O mandato do Deputado Estadual Marcos Martins promoveu na tarde de segunda-feira (9/10), o Ato Solene “São Paulo Livre do Amianto”, na ALESP. Após decisão do STF sobre a constitucionalidade da lei 12.684/07, que proíbe o amianto no Estado de São Paulo, o banimento da fibra assassina ganhou fôlego em todo o país e suscitou questões como a “desamiantização”, a destinação correta de lixo perigoso e a logística reversa, temas abordados durante o encontro.

O evento foi presidido por Amauri Lima, vice-presidente da Associação Brasileira dos Expostos ao Amianto (ABREA) e assessor do deputado estadual Marcos Martins (autor da lei que proíbe o amianto no Estado de São Paulo); e contou com a presença da dra. Fernanda Giannasi, integrante da rede internacional Ban-Asbestos e principal ativista contra o amianto no Brasil; dr. Luciano Leivas e dr. dr. Patrick Merizio, ambos do Ministério Público do Trabalho (MPT); dra. Simone Alves dos Santos, da Vigilância Sanitária; Eliezer de Souza, presidente da ABREA; dra Erica Coutinho, advogada da ABREA; e Gilberto Almazan, presidente do DIESAT; além de diversos sindicatos, familiares das vítimas e trabalhadores contaminados.

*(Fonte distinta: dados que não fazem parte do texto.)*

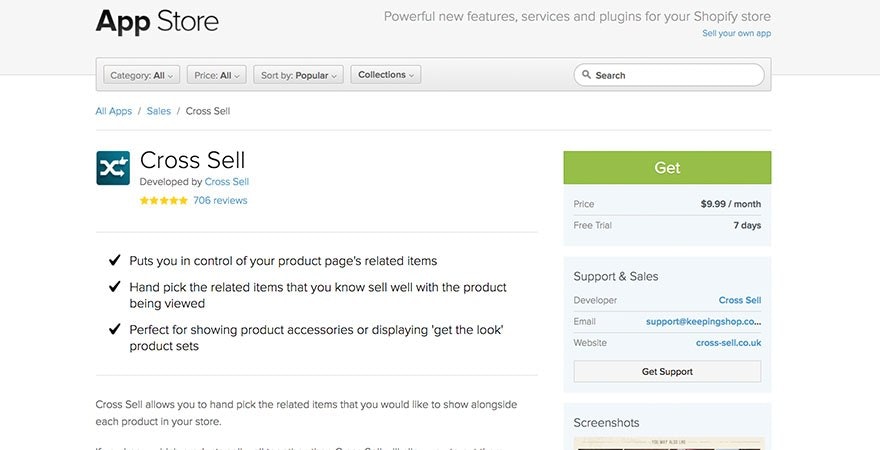Open the Screenshots preview thumbnail
Screen dimensions: 880x450
point(667,442)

Na ocasião, a dra. Fernanda Giannasi chamou atenção para os golpes que os trabalhadores vêm sofrendo por parte da indústria do amianto, seja na tentativa de ludibriar àqueles que foram expostos à fibra ou para descredibilizar a própria ativista, reconhecida mundialmente por sua luta incansável. “Querem causar confusão entre aqueles que pretendem acionar as empresas na justiça, seja individual ou coletivamente. Estão tentando de tudo para não terem que assumir suas responsabilidades”, denunciou Fernanda.

Também estiveram presentes na atividade vereadoras das cidades de Osasco e Carapicuíba, que recebem ou receberão audiências para discussão do tema. No passado, Osasco abrigou a maior fábrica da Eternit na América Latina, que deixou um passivo ambiental e de trabalhadores contaminados sem precedentes. Carapicuíba, por outro lado, recebeu boa parte deste lixo perigoso, que foi descartado sem qualquer cuidado e, hoje, corre sérios riscos de contaminação.